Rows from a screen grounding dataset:
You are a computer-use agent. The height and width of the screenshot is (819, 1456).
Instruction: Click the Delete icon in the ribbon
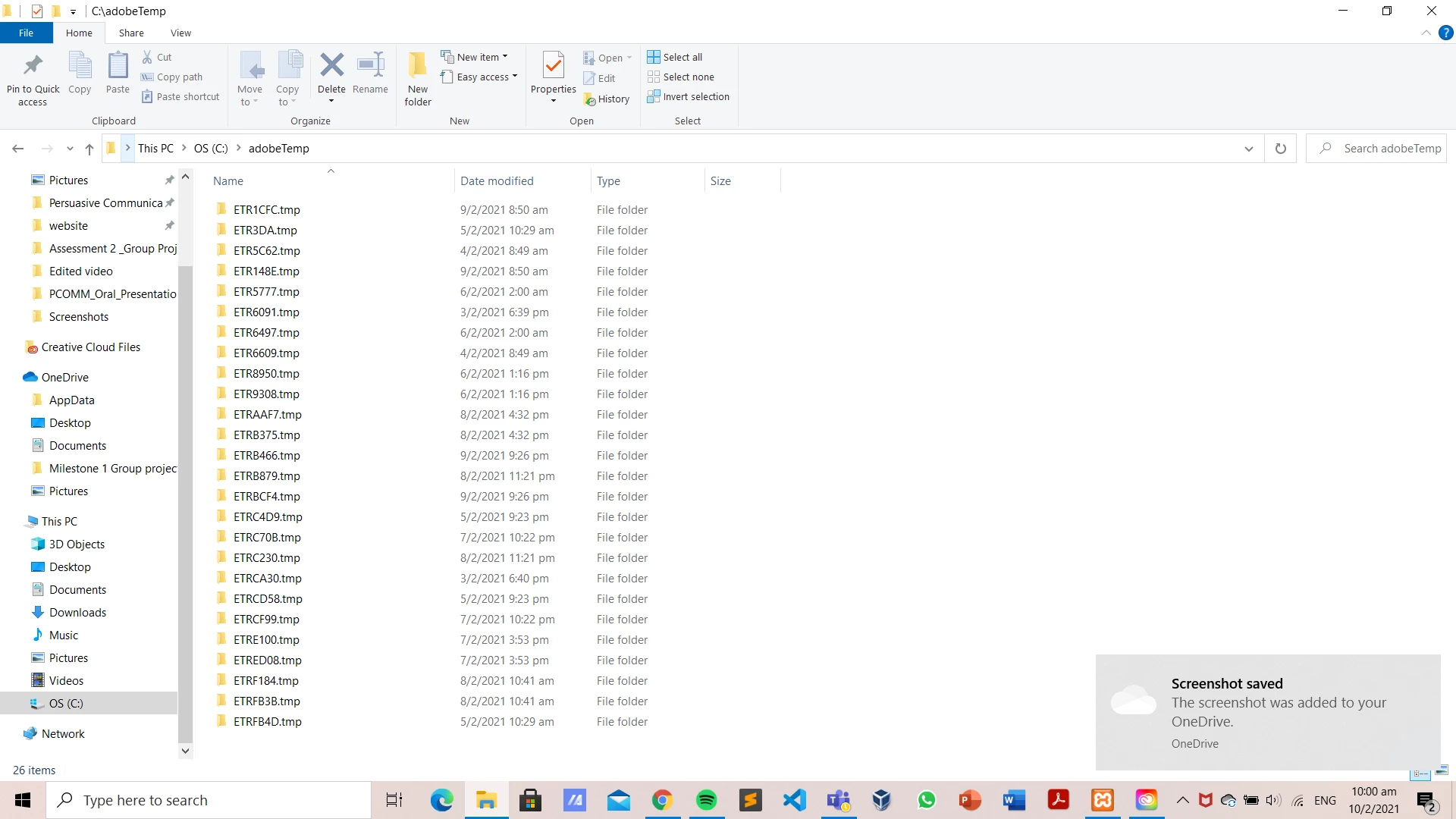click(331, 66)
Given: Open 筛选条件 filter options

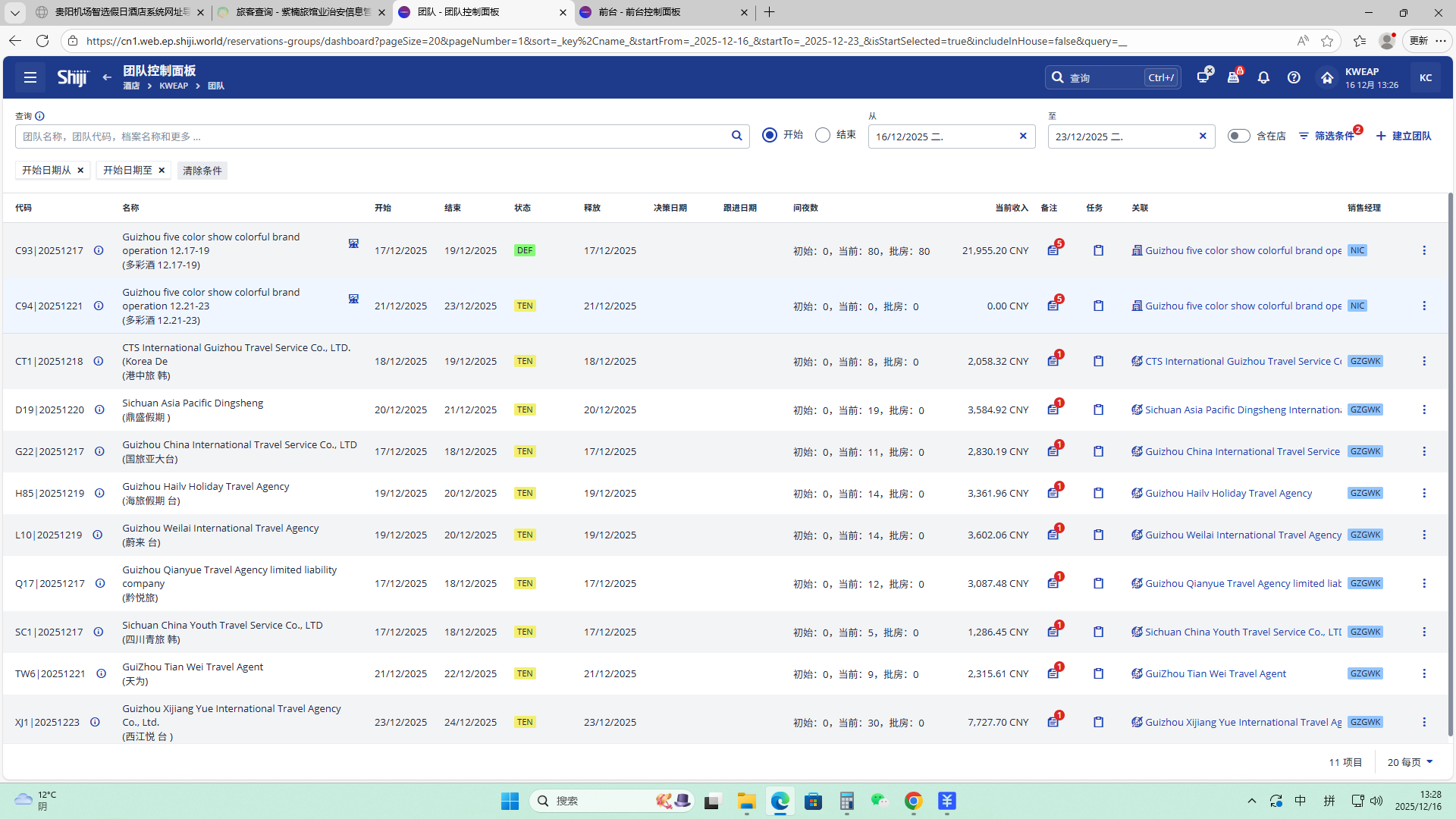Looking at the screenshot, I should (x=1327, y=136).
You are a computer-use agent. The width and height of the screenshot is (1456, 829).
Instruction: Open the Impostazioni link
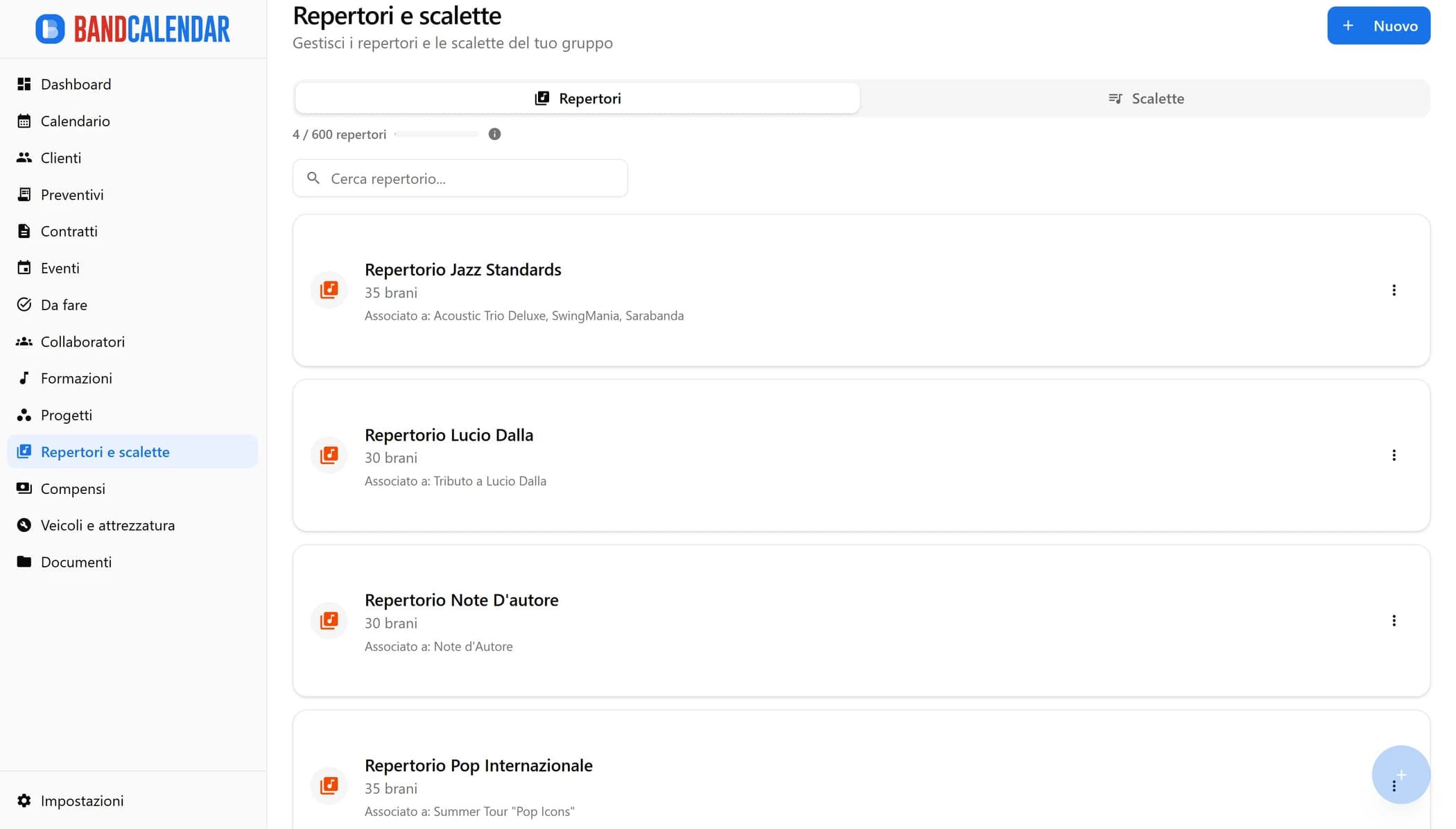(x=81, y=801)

> _Aim of the task_: Copy out every line in the data above that contains the string "Open". Case must match.

> _Answer below_:
Given: Open 筛选条件 filter options
Instruction: Open the Impostazioni link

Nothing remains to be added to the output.